[The Chums of Scranton High on the Cinder Path by Donald Ferguson]@TWC D-Link book
The Chums of Scranton High on the Cinder Path

CHAPTER XIII
8/9

Better to go at an ordinary rate of speed, and make haste slowly, so to speak.
Meanwhile there was a clatter of tongues aboard the big car.

Julius, Thad and Owen had dozens of pertinent questions ready to fire at Horatio, who was kept busy making illuminating replies.

Thus the trio learned how K.K.had unwisely determined to cover the entire course and only whispered his intention to his chum, Horatio, at the same time binding him to silence, for fear lest Mr.Leonard put a damper on his plans by vetoing the scheme in the start.
Then suggestions began to flow like water after a storm.

All sorts of possibilities covering such a strange disappearance were advanced.
Owen believed that Horatio was not far amiss when he declared there might be something in that ghost business, after all; and that poor K.K.had found it out to his cost; though, beyond this broad statement, Owen declined to commit himself, because he, of course, could not imagine what a genuine ghost would look like, in the daytime at that; or what such an apparition would be likely to do to a boy who had had the ill-luck to fall into its clutches.
A dozen additional ideas were advanced, some of them bordering on the absurd and others really plausible.

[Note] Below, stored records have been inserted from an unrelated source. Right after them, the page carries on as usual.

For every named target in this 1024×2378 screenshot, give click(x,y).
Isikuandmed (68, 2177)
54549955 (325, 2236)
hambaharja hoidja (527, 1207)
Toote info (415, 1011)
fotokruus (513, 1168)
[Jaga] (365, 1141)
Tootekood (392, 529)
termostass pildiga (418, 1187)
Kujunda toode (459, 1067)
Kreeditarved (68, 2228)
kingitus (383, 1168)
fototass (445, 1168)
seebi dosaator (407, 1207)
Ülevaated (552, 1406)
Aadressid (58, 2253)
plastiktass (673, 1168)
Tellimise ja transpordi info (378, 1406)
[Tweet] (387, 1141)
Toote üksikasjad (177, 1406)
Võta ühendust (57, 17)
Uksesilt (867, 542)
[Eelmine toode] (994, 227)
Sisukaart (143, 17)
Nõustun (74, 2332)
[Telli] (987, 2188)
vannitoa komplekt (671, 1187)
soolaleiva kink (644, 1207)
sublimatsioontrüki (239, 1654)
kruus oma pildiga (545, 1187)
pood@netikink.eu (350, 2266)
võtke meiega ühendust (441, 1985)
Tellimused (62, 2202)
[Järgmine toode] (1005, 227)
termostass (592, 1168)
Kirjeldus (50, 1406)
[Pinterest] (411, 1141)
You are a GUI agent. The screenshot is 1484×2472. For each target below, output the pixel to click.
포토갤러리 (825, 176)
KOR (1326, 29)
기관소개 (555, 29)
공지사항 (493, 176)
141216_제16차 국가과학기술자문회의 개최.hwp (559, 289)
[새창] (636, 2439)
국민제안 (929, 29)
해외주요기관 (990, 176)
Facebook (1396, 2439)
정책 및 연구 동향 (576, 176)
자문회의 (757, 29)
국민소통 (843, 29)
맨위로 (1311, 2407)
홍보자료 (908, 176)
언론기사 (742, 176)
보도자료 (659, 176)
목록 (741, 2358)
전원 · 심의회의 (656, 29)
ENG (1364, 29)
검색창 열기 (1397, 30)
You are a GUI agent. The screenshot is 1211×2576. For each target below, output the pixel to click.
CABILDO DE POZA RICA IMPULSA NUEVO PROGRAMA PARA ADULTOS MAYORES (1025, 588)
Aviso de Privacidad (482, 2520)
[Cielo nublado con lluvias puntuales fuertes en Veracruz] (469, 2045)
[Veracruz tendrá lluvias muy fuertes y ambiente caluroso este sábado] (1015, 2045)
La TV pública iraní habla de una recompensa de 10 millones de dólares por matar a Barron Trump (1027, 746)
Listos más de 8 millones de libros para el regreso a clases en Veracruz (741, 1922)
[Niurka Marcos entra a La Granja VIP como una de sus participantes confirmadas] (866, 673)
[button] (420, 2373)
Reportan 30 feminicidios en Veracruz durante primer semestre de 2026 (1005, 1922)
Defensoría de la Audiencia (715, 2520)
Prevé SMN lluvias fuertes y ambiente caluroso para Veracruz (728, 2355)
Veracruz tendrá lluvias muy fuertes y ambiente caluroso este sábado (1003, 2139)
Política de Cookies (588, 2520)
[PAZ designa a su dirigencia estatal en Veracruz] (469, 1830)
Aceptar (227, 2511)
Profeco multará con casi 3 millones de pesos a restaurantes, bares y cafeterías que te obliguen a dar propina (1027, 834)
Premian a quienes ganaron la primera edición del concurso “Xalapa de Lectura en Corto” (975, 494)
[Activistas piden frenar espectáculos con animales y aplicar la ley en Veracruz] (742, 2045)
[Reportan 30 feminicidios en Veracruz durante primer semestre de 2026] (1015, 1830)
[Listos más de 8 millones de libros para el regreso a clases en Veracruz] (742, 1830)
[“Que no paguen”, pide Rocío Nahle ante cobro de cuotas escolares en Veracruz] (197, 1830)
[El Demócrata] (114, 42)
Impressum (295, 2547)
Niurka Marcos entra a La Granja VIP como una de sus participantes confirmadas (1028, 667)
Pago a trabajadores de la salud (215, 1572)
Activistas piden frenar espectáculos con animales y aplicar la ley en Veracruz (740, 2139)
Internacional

The unlimited resources of a boy's fertile mind in conjuring up remarkable explanations in a mysterious case like the one now engaging their attention had not yet been reached at the time Hugh suddenly announced they were close to the place where the abandoned quarry road started in from the thoroughfare they were then following.
"We just passed the twin oaks I remember stood alongside the road on the left," he explained, at the same time slowing up considerably; "and they are close to the turning-in place.